Ormdantic is built around five boundaries.

Pydantic Is The Object Layer

Application objects are normal Pydantic models. Ormdantic does not ask you to inherit from a custom declarative base. Table registration is attached to a database instance:

from pydantic import BaseModel
from ormdantic import Ormdantic

db = Ormdantic("sqlite:///app.sqlite3")


@db.table(pk="id")
class User(BaseModel):
    id: str
    email: str

This keeps validation, serialization, default handling, and type annotations in the place Python developers already expect.

Rust Owns The Hot Path

Python defines metadata and handles user-facing control flow. Rust handles:

  • schema validation;
  • dialect-aware DDL rendering;
  • query compilation;
  • bind ordering;
  • result-shape planning;
  • row hydration;
  • native database execution.

The Python API should stay readable while the runtime avoids repeated Python-side query and hydration work.
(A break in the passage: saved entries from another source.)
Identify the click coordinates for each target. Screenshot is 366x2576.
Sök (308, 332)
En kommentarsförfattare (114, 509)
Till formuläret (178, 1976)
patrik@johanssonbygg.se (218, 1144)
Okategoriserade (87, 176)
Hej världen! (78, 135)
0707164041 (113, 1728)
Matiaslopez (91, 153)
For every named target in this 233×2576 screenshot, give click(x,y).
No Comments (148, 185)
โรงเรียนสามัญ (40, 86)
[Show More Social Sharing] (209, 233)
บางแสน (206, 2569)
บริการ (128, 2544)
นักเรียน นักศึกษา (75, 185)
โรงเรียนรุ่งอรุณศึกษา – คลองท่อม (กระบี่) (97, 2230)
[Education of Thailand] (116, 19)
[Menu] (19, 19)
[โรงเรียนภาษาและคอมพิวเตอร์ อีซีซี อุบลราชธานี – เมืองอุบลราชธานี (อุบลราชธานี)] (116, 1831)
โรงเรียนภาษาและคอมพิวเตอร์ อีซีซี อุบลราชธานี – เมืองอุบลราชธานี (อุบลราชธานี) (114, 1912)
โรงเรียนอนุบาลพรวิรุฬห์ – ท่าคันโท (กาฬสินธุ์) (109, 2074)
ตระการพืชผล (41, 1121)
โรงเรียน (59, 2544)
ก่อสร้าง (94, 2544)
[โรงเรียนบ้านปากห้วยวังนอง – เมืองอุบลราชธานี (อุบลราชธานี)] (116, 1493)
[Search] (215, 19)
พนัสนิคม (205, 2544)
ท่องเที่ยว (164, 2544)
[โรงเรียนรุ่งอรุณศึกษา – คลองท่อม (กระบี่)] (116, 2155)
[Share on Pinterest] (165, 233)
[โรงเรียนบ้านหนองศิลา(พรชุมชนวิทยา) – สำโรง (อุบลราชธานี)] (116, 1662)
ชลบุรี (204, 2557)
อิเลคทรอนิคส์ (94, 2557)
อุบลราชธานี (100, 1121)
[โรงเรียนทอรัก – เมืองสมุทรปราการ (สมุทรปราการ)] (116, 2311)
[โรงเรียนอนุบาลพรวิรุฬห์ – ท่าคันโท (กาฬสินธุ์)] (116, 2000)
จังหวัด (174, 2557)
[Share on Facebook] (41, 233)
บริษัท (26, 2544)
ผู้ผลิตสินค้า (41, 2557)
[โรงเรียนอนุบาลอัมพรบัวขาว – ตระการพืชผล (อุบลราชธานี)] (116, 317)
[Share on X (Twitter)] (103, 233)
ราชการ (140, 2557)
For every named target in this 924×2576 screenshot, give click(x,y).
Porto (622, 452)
Async Behavior Must Be Explicit

Ormdantic does not perform hidden synchronous lazy loads when you access an attribute. Relationship work is requested through query depth or loader options:

from ormdantic import selectinload

parents = await db[Parent].find_many(load=[selectinload("children")])

That rule is deliberate. It keeps I/O visible, makes tests easier to reason about, and avoids surprising event-loop behavior.
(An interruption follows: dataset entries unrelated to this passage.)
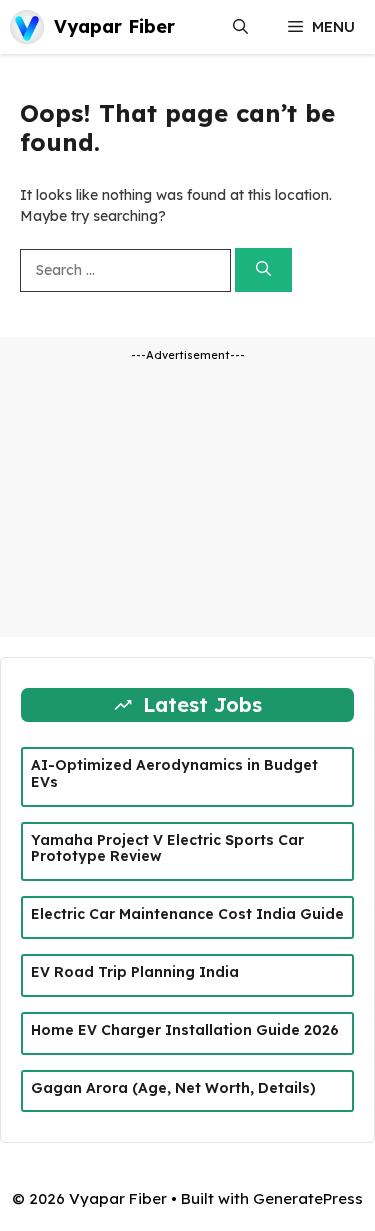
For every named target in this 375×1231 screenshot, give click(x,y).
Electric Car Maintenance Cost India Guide (187, 914)
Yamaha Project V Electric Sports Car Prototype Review (167, 848)
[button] (240, 27)
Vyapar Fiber (114, 26)
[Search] (263, 270)
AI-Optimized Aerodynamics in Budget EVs (174, 773)
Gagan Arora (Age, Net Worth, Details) (173, 1088)
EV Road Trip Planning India (135, 972)
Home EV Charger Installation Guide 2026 (185, 1030)
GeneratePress (308, 1198)
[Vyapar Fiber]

Database Differences Are Real

SQLite, PostgreSQL, MySQL, MariaDB, SQL Server, and Oracle do not behave the same. Ormdantic normalizes what it can, but it documents backend-specific behavior instead of pretending it does not exist.

Examples:

  • SQLite stores exact decimals as text-backed decimal values when Ormdantic creates the column.
  • PostgreSQL supports native enum types, namespaces, tablespaces, and advanced indexes.
  • MySQL and MariaDB need bounded keyable string types.
  • SQL Server has filegroups, clustered indexes, and OUTPUT semantics.
  • Oracle has identity options, table compression, tablespaces, and strict aliasing rules.

Metadata Should Be Data

Indexes, constraints, namespaces, sequences, views, and column options are Pydantic models. That makes them inspectable, serializable, validated, and usable by migrations.

from ormdantic import TableIndex

TableIndex(
    name="flavor_name_idx",
    columns=["name"],
    unique=True,
    comment="Lookup flavors by public name",
)

The Non-Goal

Ormdantic is not trying to become a full SQLAlchemy clone. It should cover the persistence workflows most application teams need, make database behavior explicit, and leave the deepest SQL toolkit use cases to tools designed for that scope.